* Teks Tersedia:
------------------------------------

Seorang prajurit Romawi memang menikamkan tombak ke lambung Kristus yang tersalib. Ia hendak memastikan bahwa Kristus benar-benar sudah mati. Tombak yang digunakannya tentulah tombak perang prajurit Romawi yang panjangnya dua meter dan matanya berupa besi tajam berbentuk piramid.4
Kita bisa bayangkan bagaimana mata tombak itu masuk menembus kulit, daging, dan organ tubuh Kristus. Ketika ditarik keluar, koyaklah semua yang dilewatinya. Darah dan air pun keluar dari lambung Kristus yang tercabik. Tikaman itu pastilah kuat karena prajurit Romawi sudah terbiasa memakai tombak. Tak heran Bening menggambarkan si prajurit dengan raut wajah mantap dan “dingin”.
Tikaman tombak ke tubuh Kristus menambah panjang daftar sengsara yang diterima-Nya. Ia sudah begitu sengsara karena diolok-olok, disiksa, dan disalibkan. Lantas, ketika Ia mati, tubuh-Nya masih harus dizalimi pula. Tombak pengoyak itu seolah-olah menegaskan bahwa Ia tidak berharga dan layak diperlakukan dengan keji. Tubuh-Nya disengsarakan dalam hidup dan mati!
Penombakan Kristus yang mengilhami lukisan Bening itu menggenapi nubuat Alkitab: “Dia tertikam oleh karena pemberontakan kita, …ganjaran yang mendatangkan keselamatan bagi kita ditimpakan kepadanya” (Yes. 53:5). Kristus ditikam karena kita, manusia berdosa, telah memberontak kepada Allah sehingga dimurkai Allah. Ia ditimpa sengsara, ganjaran murka Allah, supaya kita didamaikan dengan Allah dan memperoleh keselamatan.

------------------------------------

* Data Tersedia:

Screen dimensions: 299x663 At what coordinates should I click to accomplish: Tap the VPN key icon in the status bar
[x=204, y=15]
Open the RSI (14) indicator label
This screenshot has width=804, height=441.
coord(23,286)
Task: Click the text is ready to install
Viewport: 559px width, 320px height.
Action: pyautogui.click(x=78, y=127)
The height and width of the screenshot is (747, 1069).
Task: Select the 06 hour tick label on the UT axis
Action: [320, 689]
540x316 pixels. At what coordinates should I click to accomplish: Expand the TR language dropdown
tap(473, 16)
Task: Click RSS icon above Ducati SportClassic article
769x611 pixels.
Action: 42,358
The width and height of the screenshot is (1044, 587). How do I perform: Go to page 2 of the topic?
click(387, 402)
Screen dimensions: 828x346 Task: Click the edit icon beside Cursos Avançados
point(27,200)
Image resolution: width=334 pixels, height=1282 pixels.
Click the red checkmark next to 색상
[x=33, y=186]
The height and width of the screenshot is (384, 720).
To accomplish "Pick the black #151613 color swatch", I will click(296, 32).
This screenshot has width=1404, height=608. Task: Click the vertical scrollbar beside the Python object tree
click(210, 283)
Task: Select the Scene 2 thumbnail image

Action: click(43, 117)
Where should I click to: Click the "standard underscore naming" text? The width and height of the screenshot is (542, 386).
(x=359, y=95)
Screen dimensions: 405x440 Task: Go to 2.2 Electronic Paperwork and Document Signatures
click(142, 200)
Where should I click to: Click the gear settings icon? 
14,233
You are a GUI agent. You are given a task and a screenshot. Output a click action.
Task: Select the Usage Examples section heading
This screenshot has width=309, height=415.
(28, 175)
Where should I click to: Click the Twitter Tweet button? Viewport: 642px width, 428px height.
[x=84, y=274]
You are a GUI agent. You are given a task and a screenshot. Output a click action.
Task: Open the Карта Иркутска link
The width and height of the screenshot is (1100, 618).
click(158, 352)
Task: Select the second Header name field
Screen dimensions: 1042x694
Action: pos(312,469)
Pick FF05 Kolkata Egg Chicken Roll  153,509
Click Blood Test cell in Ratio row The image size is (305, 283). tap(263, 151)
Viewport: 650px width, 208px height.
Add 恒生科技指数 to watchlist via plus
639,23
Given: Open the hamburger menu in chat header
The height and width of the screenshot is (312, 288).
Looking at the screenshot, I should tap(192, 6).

------------------------------------

* Petunjuk Tugas: Ambil dari teks tentang penombakan Kristus bagian yang diawali dengan kata-kata "Tikaman tombak ke" dan diakhiri dengan "hidup dan mati!". Baris-baris di atas tidak dipakai di sini.

* Jawaban:
Tikaman tombak ke tubuh Kristus menambah panjang daftar sengsara yang diterima-Nya. Ia sudah begitu sengsara karena diolok-olok, disiksa, dan disalibkan. Lantas, ketika Ia mati, tubuh-Nya masih harus dizalimi pula. Tombak pengoyak itu seolah-olah menegaskan bahwa Ia tidak berharga dan layak diperlakukan dengan keji. Tubuh-Nya disengsarakan dalam hidup dan mati!